A peça/instalação Bença, que marcou os 20 anos do Bando de Teatro Olodum, acaba de ganhar o Prêmio Leda Maria Martins, na categoria Palco em Negro, para espetáculos de longa duração. O encenador Marcio Meirelles comemorou o feito em sua rede social: “Alegria enorme saber do prêmio. Foi o último espetáculo que criei para o Bando de Teatro Olodum. E parece que Bença, realmente, deveria ser meu último para o grupo. Era uma síntese/sankofa de todo o trabalho que desenvolvemos. Uma revisão do projeto, uma reverência aos mais velhos, aos espetáculos que fiz antes para o Bando – especialmente ONovoMundo – e também aos artistas fundadores de um teatro negro na Bahia”.
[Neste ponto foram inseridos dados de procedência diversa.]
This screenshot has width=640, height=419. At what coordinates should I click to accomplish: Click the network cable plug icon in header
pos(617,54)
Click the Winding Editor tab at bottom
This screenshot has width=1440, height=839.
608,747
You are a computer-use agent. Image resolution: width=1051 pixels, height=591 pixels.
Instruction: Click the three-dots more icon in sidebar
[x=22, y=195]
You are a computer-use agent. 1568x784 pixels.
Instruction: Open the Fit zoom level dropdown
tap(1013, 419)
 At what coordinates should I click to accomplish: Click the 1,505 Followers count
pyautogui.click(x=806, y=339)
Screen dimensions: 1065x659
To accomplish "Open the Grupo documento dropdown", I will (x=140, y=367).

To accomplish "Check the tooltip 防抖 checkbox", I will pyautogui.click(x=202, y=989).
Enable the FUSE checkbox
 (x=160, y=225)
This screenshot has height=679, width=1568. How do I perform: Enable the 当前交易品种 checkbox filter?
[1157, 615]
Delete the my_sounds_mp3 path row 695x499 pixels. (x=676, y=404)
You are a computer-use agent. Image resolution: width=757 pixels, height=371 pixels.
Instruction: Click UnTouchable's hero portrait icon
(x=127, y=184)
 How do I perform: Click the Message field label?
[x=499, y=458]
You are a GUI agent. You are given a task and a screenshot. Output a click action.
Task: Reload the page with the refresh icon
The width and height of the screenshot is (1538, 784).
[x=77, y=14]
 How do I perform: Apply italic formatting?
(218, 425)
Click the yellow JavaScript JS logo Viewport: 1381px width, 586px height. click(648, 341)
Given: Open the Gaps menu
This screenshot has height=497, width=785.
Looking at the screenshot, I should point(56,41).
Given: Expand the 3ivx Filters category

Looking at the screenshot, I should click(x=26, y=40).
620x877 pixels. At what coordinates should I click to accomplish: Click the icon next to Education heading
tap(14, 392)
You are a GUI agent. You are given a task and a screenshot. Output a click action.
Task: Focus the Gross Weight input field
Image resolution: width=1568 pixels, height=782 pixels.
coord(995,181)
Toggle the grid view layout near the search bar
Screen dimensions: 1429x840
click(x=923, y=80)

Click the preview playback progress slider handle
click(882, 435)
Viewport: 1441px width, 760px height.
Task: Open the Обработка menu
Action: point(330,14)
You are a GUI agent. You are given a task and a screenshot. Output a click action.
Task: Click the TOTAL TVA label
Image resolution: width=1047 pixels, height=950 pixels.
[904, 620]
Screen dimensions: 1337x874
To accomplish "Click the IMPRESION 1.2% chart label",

Ele também cita os cocriadores premiados, junto com atrizes e atores do Bando: Jarbas Bittencourt, que reposicionou o papel da música; Zebrinha, que orquestrou os movimentos; Maíse Xavier, responsável pelo audiovisual; Chica Carelli, que ajudou a pensar o espetáculo junto com Marcio, trabalhando as atuações, assumindo os ensaios e produzindo; e todo o Teatro Vila Velha, como território, abrigando e tornando possível o que ele chamou de invenção.
A encenação trata da memória cultural do povo negro e sua ancestralidade e respeito aos mais velhos. Contemporâneo e não linear, o espetáculo aborda a passagem do tempo como algo construtivo e enriquecedor. Os atores contracenam com imagens em vídeo, projetadas em três telas. Aparecem figuras emblemáticas, guardiãs da cultura afro-brasileira, que dão depoimentos sobre a temática. A dança vem de rituais afro-brasileiros e a música dialoga com ritmos sagrados de tambores e sons sampleados e manipulados digitalmente.